§ Short task: Update the data from the line with "The image size is (644, 448)." up to and including the line with "point(357,545)" by replacing "Manage Job Boards" with "Edit Job Boards" and keeping everything else the same. Leave the pictures out of your answer.

§ Listed entries:
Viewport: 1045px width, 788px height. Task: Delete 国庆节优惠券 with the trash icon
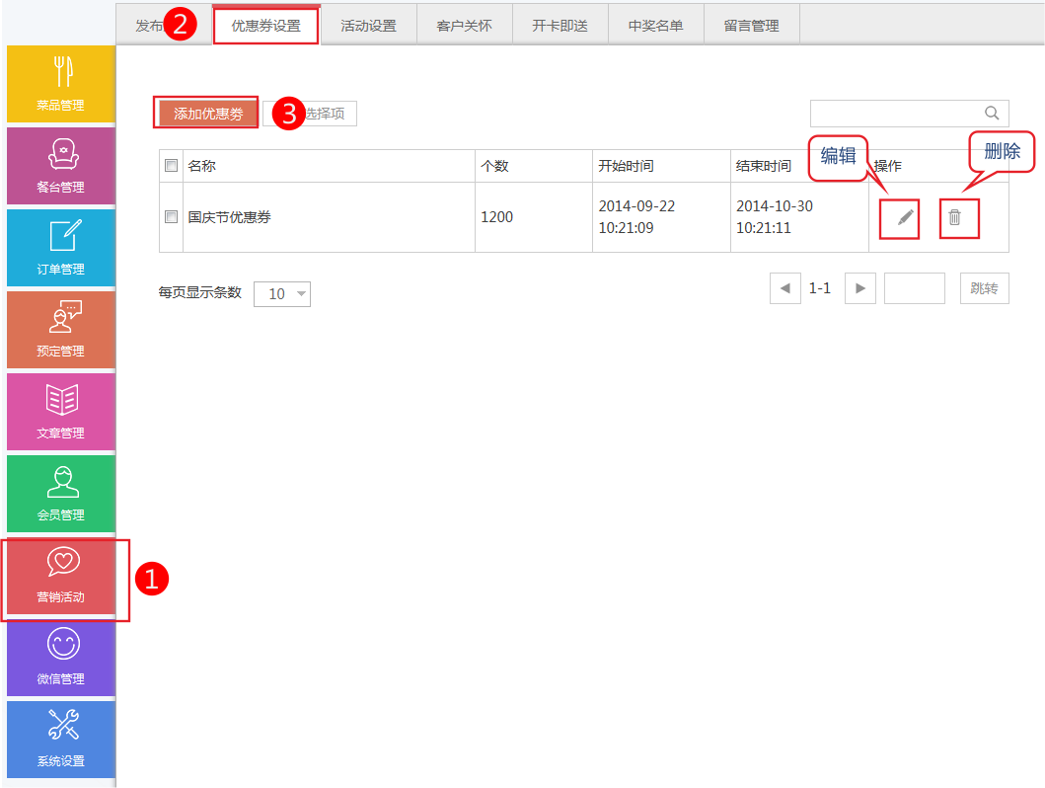954,217
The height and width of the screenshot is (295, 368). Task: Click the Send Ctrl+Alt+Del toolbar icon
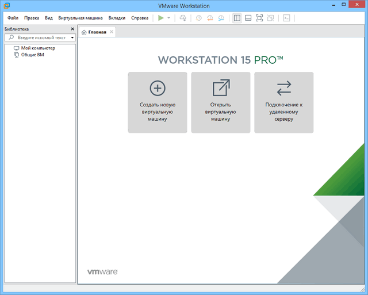point(183,18)
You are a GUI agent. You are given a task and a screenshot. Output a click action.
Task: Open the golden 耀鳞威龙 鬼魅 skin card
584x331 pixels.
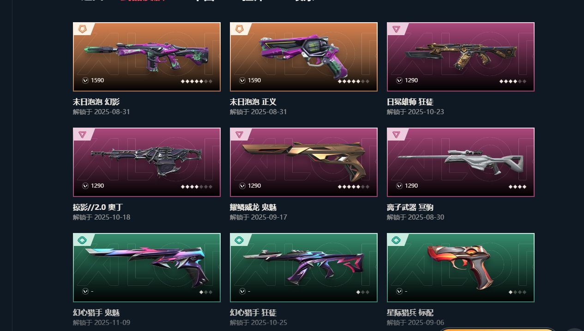304,162
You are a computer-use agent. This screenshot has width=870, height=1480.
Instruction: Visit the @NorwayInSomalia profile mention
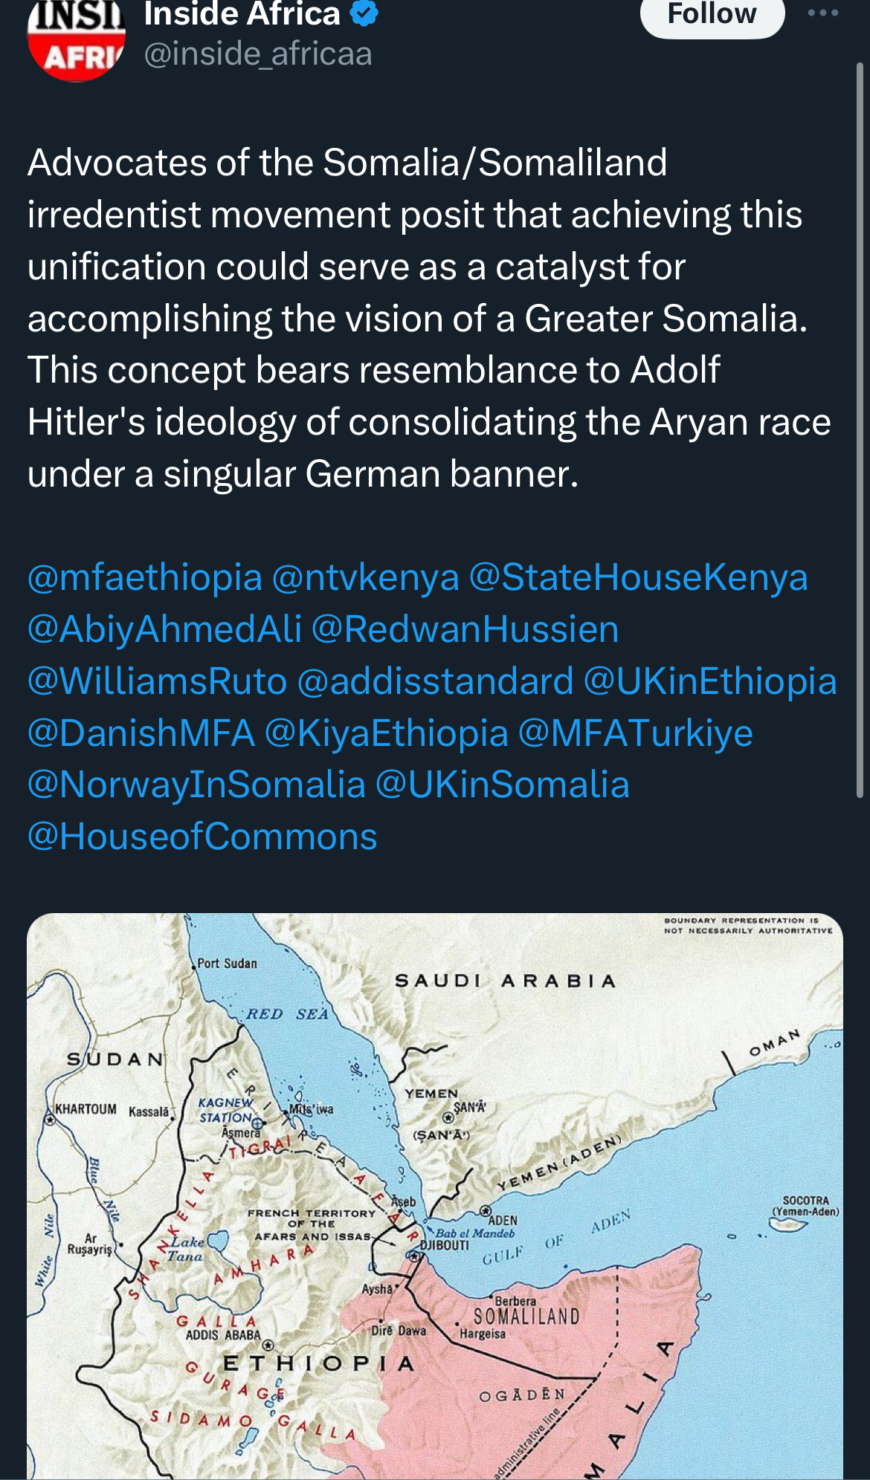[197, 785]
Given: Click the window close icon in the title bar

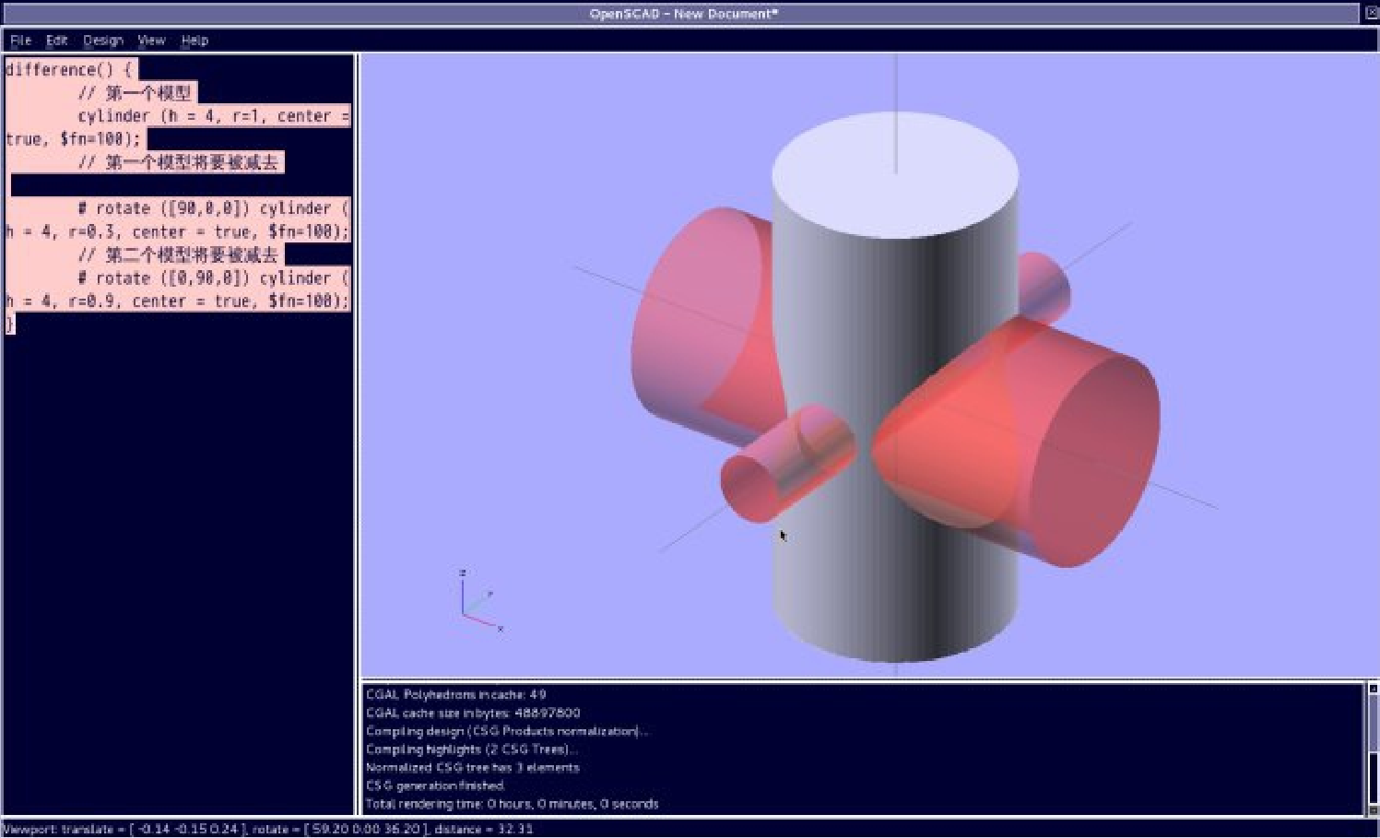Looking at the screenshot, I should tap(1372, 13).
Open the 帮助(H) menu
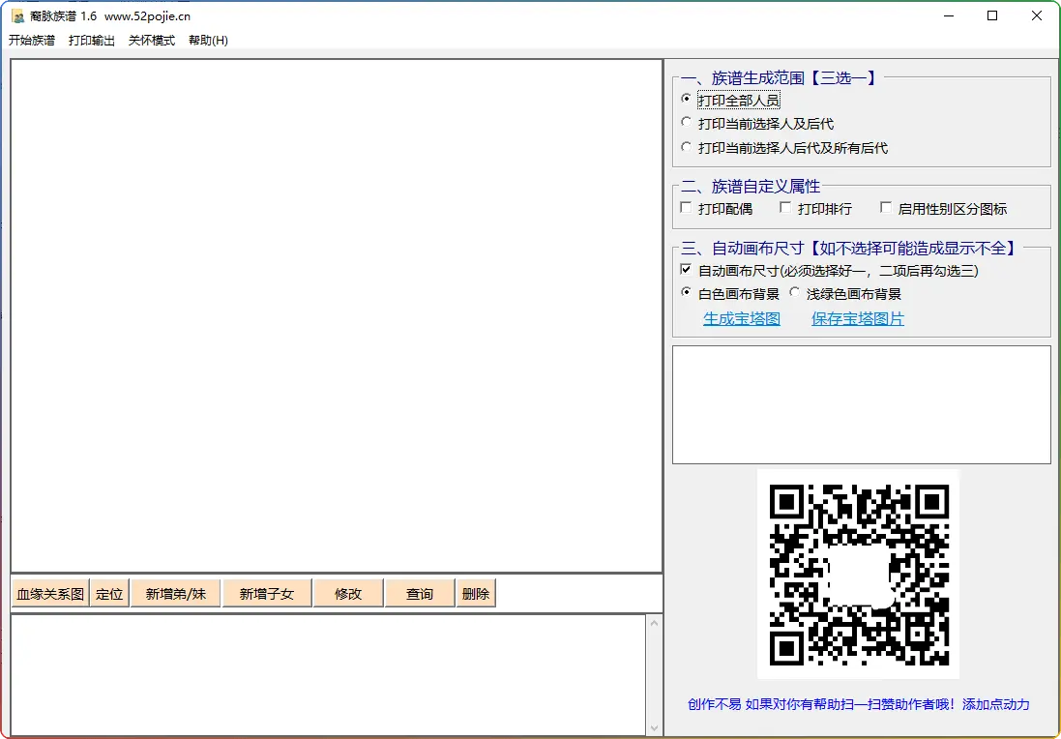Screen dimensions: 1061x739 coord(208,41)
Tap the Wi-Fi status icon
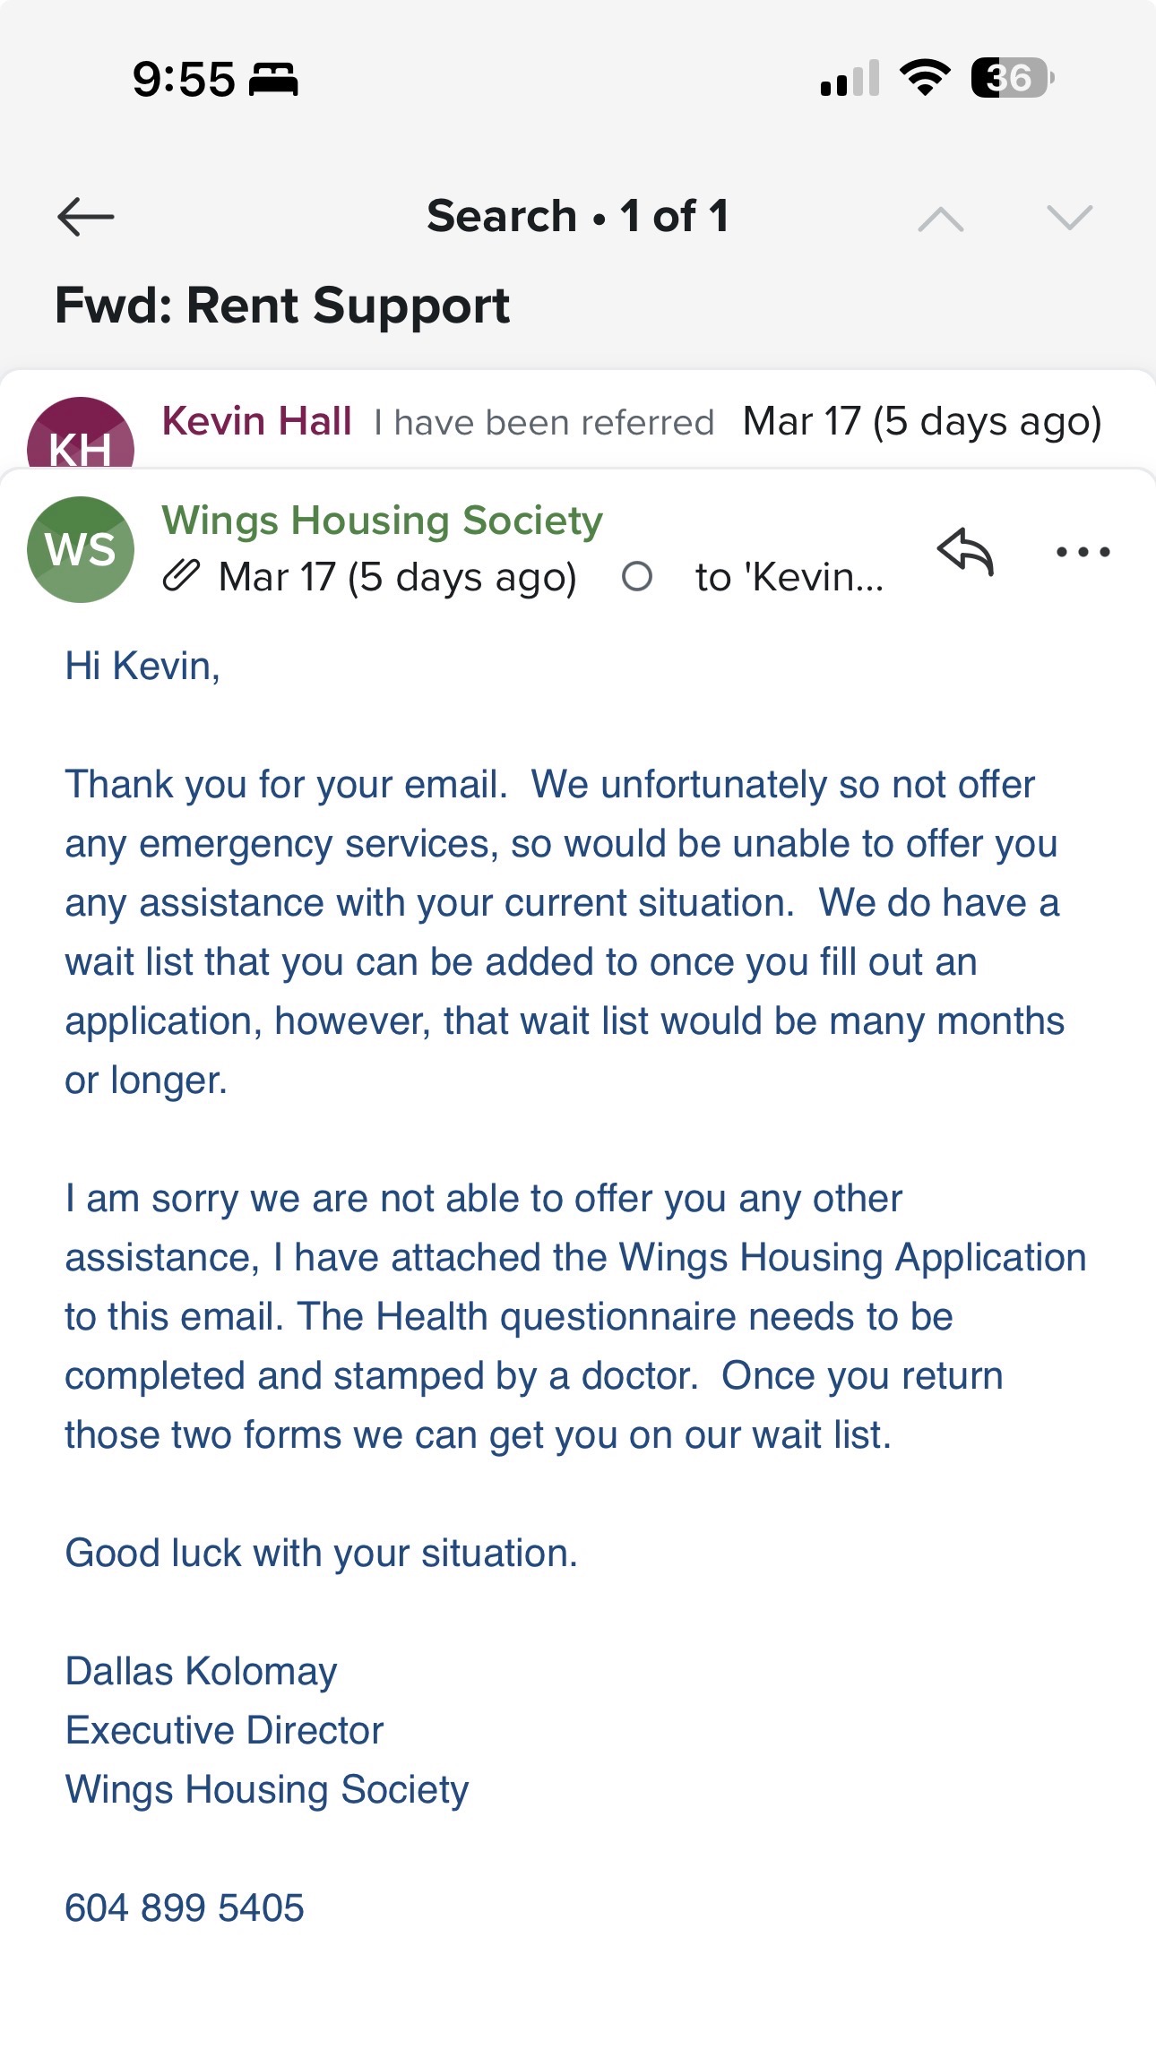1156x2058 pixels. pyautogui.click(x=925, y=78)
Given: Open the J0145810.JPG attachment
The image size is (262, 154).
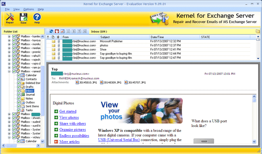Looking at the screenshot, I should point(86,82).
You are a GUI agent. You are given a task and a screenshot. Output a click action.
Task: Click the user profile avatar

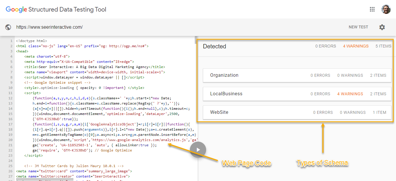(386, 9)
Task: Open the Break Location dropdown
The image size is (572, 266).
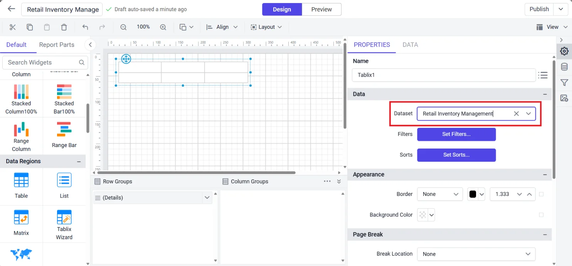Action: pyautogui.click(x=528, y=254)
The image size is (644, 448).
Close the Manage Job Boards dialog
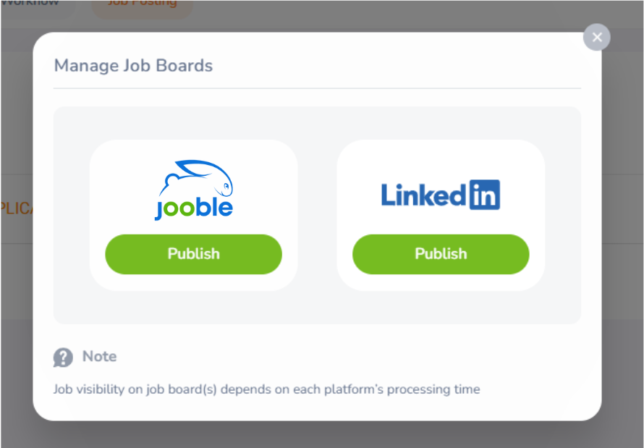(596, 37)
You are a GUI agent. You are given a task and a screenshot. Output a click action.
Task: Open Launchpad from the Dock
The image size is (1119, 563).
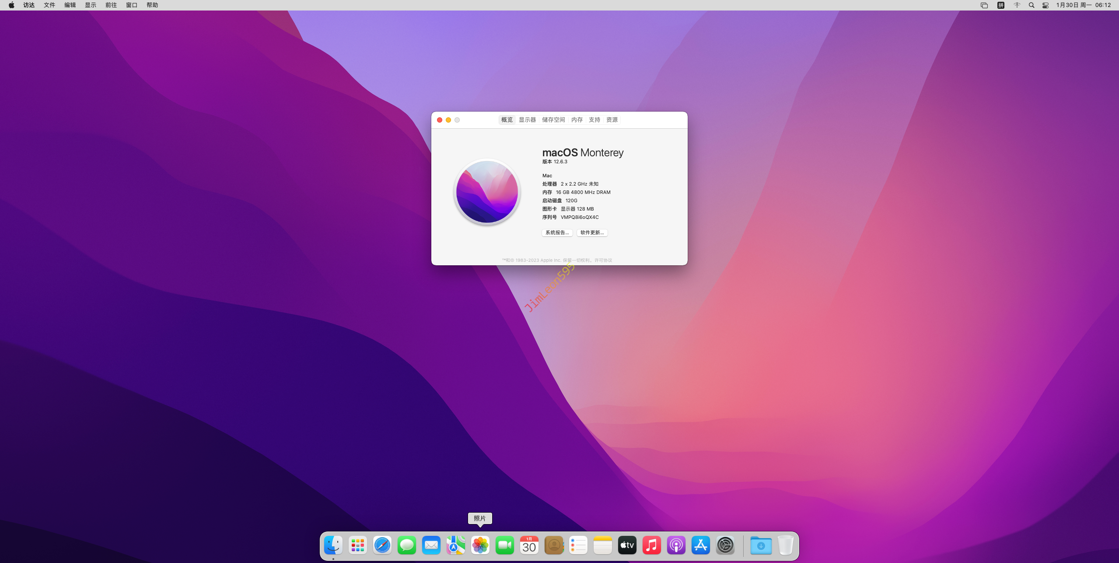point(357,545)
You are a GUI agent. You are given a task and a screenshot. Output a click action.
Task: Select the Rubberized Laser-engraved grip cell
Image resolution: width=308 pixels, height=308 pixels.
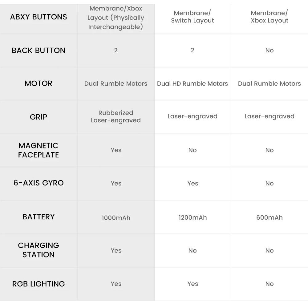tap(116, 117)
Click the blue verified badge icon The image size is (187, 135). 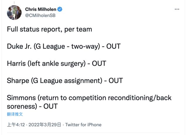(60, 9)
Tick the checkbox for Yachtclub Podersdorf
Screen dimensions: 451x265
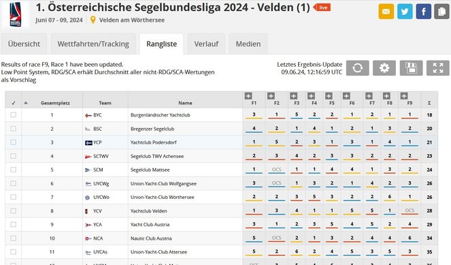coord(13,142)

§ Finished answer:
The image size is (644, 448).
Close the Edit Job Boards dialog
(596, 37)
You are a GUI agent. You are given a task and a screenshot. Output a click action.
Task: Open Launchpad from the Dock
The image size is (1119, 563).
point(357,545)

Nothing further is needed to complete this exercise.